What’s that, you say? I came to Europe with a friend? Well, things didn’t exactly work out as planned. She apparently was upset on the flight that I didn’t read the four or five tour books she brought on Amsterdam and that I didn’t appear “excited” about the trip. How is one supposed to show excitement on a 7½-hour flight. Should I have been doing cartwheels through the airport terminal during my 4-hour layover in Newark? I suppose I should have been glad I was leaving Newark.
(By the way, I usually love flying in Boeing 767s because they are comfortable, quiet and seem spacious, but the relatively new 767-400 that Continental flies on the EWR-AMS route felt really cramped with the seats so close together and limited under-seat storage. I could not even completely open my laptop when the person in front of me reclined all the way. Oh, for a seat in an exit row!)
Anyway, the tension sort of built in the weeks leading up to the trip, with her complaining that I wasn’t getting excited. I was working hard on multiple projects, including an application for a fellowship I badly want. She was off nearly the entire month of March. During that time, my parents came to visit for a weekend, I sprained my knee playing hockey (I’ve had it wrapped nearly 24/7 on this trip because of all the walking and climbing up stairs), plus I had a trip to Houston less than a week before I left for Amsterdam. I came home to a pile of dirty clothes and a barrage of e-mail. Isn’t that enough excitement?
In Amsterdam, things deteriorated fast. I have been to Europe several times before and have found that the best plan after the all-night flight over is to get to the hotel, eat a good lunch, nap for a couple of hours, shower, go out for a few hours in the late afternoon and evening, then turn in early for a full night’s sleep so I’m ready to go the next day.
She was not happy about the nap, but that’s what I do.
Then, I had to take care of kind of an emergency. I refilled all my prescriptions the day before I departed. One medication came in two bottles. I grabbed the smaller of the two, but didn’t realize there were only 20 pills in the bottle—not even enough for a week. Another medication I just completely forgot to pack. I’m positive it’s on the kitchen counter right next to the sink back home. Why I put it there remains a mystery.
Fortunately, a pharmacy near my hotel was very accommodating. It was about 2:30 p.m. in Amsterdam, which was 7:30 a.m. back in Chicago. My pharmacy at home was not open and my doctor was not in his office.

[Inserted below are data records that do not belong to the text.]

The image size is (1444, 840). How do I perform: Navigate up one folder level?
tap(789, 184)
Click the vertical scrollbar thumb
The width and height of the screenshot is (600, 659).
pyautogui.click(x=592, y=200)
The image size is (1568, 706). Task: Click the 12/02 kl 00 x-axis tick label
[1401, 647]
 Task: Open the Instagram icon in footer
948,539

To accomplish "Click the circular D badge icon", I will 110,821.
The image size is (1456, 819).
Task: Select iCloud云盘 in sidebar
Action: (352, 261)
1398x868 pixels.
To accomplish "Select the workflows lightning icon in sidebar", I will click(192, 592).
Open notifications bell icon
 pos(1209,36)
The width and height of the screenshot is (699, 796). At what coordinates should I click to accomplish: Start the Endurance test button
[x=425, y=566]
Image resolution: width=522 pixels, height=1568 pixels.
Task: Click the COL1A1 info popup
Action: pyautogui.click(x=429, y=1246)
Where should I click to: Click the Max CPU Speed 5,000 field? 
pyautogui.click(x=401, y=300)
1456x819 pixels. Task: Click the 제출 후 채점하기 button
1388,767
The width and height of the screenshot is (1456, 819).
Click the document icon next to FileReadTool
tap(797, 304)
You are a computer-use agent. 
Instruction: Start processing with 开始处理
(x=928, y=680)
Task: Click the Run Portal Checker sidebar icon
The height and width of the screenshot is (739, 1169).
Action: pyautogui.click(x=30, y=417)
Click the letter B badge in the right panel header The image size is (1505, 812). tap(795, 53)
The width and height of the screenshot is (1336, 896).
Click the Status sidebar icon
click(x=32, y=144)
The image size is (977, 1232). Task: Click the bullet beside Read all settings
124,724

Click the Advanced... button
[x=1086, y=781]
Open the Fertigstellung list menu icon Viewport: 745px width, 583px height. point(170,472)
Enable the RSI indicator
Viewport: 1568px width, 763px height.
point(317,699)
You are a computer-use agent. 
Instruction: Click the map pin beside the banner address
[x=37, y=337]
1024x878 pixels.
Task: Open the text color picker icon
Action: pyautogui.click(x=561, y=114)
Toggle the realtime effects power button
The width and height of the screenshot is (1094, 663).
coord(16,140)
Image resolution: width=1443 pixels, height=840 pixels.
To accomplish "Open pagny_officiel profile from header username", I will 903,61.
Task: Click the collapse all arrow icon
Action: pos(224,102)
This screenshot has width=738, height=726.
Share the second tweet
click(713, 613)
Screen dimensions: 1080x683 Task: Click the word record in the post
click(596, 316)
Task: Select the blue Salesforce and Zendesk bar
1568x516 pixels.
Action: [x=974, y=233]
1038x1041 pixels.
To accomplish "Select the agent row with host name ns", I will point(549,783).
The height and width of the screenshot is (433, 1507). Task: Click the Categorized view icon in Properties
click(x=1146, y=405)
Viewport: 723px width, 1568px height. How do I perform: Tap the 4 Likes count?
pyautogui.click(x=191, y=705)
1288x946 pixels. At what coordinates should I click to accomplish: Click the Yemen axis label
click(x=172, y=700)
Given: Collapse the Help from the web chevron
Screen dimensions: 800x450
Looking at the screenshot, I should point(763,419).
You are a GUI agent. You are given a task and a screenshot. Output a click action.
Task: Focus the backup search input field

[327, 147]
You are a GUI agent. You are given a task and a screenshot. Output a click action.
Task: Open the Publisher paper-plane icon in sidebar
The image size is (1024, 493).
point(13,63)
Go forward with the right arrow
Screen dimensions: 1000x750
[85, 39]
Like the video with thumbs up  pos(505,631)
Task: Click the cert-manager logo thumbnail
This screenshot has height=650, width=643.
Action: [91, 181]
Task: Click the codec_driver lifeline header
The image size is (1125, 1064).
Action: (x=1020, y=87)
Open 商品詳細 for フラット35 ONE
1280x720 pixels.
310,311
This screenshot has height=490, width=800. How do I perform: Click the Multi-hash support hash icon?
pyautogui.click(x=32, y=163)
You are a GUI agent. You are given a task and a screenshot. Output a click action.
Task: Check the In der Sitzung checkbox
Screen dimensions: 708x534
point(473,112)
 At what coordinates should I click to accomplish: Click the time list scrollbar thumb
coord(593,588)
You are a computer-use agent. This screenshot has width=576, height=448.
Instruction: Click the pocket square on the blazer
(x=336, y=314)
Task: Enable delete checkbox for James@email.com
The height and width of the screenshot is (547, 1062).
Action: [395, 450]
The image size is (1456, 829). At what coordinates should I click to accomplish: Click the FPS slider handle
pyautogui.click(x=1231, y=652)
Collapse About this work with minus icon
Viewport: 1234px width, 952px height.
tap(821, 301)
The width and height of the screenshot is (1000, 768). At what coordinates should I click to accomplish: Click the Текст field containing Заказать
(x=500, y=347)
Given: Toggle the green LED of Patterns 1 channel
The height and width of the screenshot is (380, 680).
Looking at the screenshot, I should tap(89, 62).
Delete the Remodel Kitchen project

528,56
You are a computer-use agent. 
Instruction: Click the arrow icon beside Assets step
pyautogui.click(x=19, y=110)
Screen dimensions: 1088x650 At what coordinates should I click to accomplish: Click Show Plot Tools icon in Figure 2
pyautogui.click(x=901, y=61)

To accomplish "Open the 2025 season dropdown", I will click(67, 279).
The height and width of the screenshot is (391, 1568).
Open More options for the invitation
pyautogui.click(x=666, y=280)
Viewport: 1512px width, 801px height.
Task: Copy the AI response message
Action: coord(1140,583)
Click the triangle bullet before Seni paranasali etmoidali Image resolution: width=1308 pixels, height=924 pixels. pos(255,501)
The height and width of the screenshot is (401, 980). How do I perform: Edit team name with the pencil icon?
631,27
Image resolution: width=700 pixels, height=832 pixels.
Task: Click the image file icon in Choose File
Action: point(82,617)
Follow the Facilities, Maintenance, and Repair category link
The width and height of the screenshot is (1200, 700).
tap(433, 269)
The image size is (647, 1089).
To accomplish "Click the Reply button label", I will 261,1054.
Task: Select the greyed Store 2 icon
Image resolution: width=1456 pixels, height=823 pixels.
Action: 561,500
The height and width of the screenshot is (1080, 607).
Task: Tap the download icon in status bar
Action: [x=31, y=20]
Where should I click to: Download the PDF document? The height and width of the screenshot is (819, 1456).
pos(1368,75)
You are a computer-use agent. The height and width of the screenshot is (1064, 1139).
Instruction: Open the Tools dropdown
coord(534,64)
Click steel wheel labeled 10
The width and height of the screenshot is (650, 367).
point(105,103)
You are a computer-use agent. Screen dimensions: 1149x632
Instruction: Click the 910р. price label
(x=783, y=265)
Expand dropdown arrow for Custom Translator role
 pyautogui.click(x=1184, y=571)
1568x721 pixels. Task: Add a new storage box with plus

No matter, since the Amsterdam pharmacy would not fill a prescription anyway unless it came from a Dutch physician.
I figured I would have to wait in line at some walk-in clinic and hope for the best. Instead, the pharmacist called a local doctor’s office, gave the receptionist my name and told me to head right over there. Less than 30 minutes later, I had my script, and the pharmacy filled it right away. The total doctor’s fee was €13.25. (The meds—both generics—actually cost a bit more than I would have paid at home. The lower European prices we hear so much about really only apply to brand-name drugs.)
Anyway, I was tremendously grateful to you-know-who for accompanying me throughout this little adventure, since I was the idiot who forgot his pills. But my “thank you” and “I’m sorry” was inadequate, since in hindsight, the trip was already ruined.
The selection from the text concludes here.